Una de las ventajas que tenemos los columnistas sobre los políticos es que a nosotros nadie nos exige que materialicemos lo que propugnamos. Otra ventaja, y no menor, es que podemos elegir sobre qué escribimos y sobre qué no, de modo que cuando un asunto no nos gusta, no nos interesa o no sabemos qué opinar sobre él podemos dejarlo de lado, mientras que a los políticos se les reclama que se pronuncien sobre todo.
En tanto que miembro del gremio de los columnistas, yo también he disfrutado de esos dos privilegios, pero no siempre con satisfacción. Suele molestarme en particular el segundo porque, cuando no acierto a opinar sobre algo -no por ignorancia, que ése es otro asunto, sino porque no sé a qué carta quedarme-, siento que guardar silencio o salirme por los cerros de Ubeda no sólo representa hacer trampa a quienes me leen, sino también estafarme a mí mismo.
Me he quedado pensando en estas cosas hace un rato, tras leer las informaciones sobre el nuevo juicio al que están sometiendo a Sadam Husein, esta vez por las barbaridades cometidas por las Fuerzas Armadas de su régimen durante la campaña de Al Anfal realizada contra los kurdos hace dos décadas. Según la organización Human Rights Watch, que no suele exagerar, el Ejército iraquí, comandado por Alí Hasán, conocido como Alí El Químico, provocó durante aquella campaña militar la muerte de no menos de 100.000 kurdos.
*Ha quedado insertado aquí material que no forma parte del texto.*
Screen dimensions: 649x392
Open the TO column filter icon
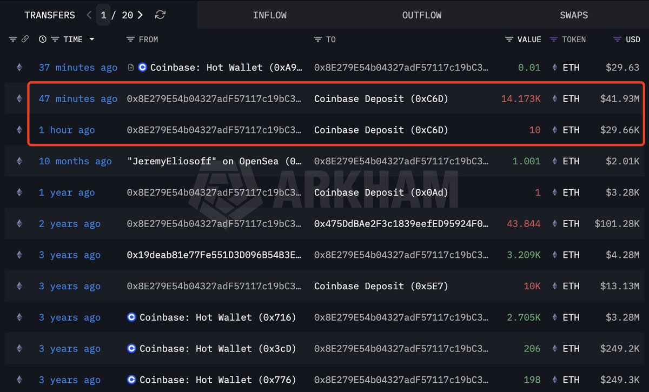[319, 39]
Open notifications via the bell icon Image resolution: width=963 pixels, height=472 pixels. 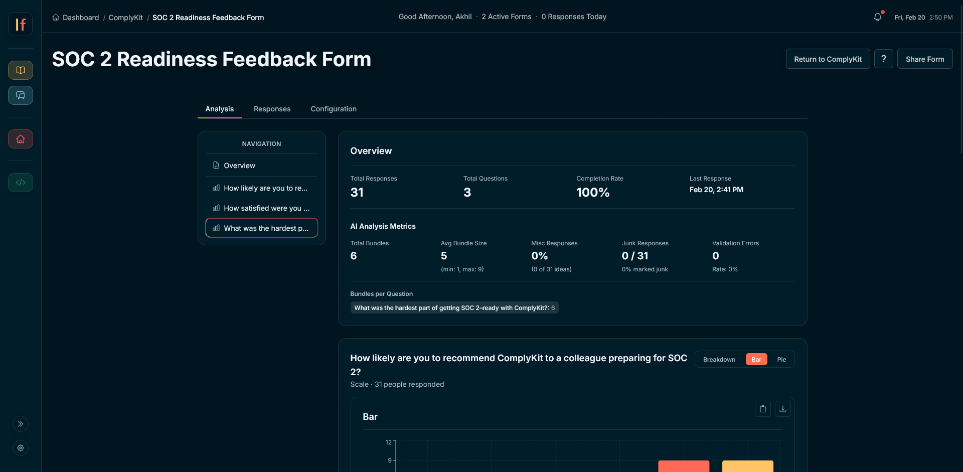(877, 17)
No dudo (¡faltaría más!) de que aquello fue una atrocidad intolerable, merecedora del máximo castigo. Mis perplejidades se alimentan de otros factores que acompañan a este juicio. Me consta que se trata de un proceso auspiciado por una fuerza ocupante, Estados Unidos, que en su día no sólo hizo la vista gorda ante las acciones militares del régimen iraquí en el sur del Kurdistán, sino que proporcionó al Ejército de Sadam Husein las armas -entre ellas las químicas- que permitieron realizar las matanzas genocidas ahora juzgadas. Dado que el propio tribunal que juzga al expresidente de Irak actúa al dictado del mando estadounidense, huelga decir que no va a hurgar en las complicidades exteriores de la barbarie encausada.
Sé que ese juicio persigue una intencionalidad política justificativa y que es expresión de una justicia farsante y selectiva, que sienta en el banquillo a unos criminales de guerra, pero no sólo no juzga, sino que condecora a otros. Ahora bien: ¿qué debo defender, para ser yo mismo justo? ¿Que, puesto que no todos los criminales son juzgados, no lo sea ninguno? ¿Que, mientras sea imposible reunir tribunales que no constituyan una burla, en Irak o en donde sea, ahora o cuando sea, no debería juzgarse a nadie?
Si respondo que sí, se me revuelven las tripas. Si contesto que no, también. Confieso, en consecuencia, que no sé.
Por fortuna para mí, nadie espera mi dictamen para decidir nada.
Javier Ortiz. El Mundo (24 de agosto de 2006).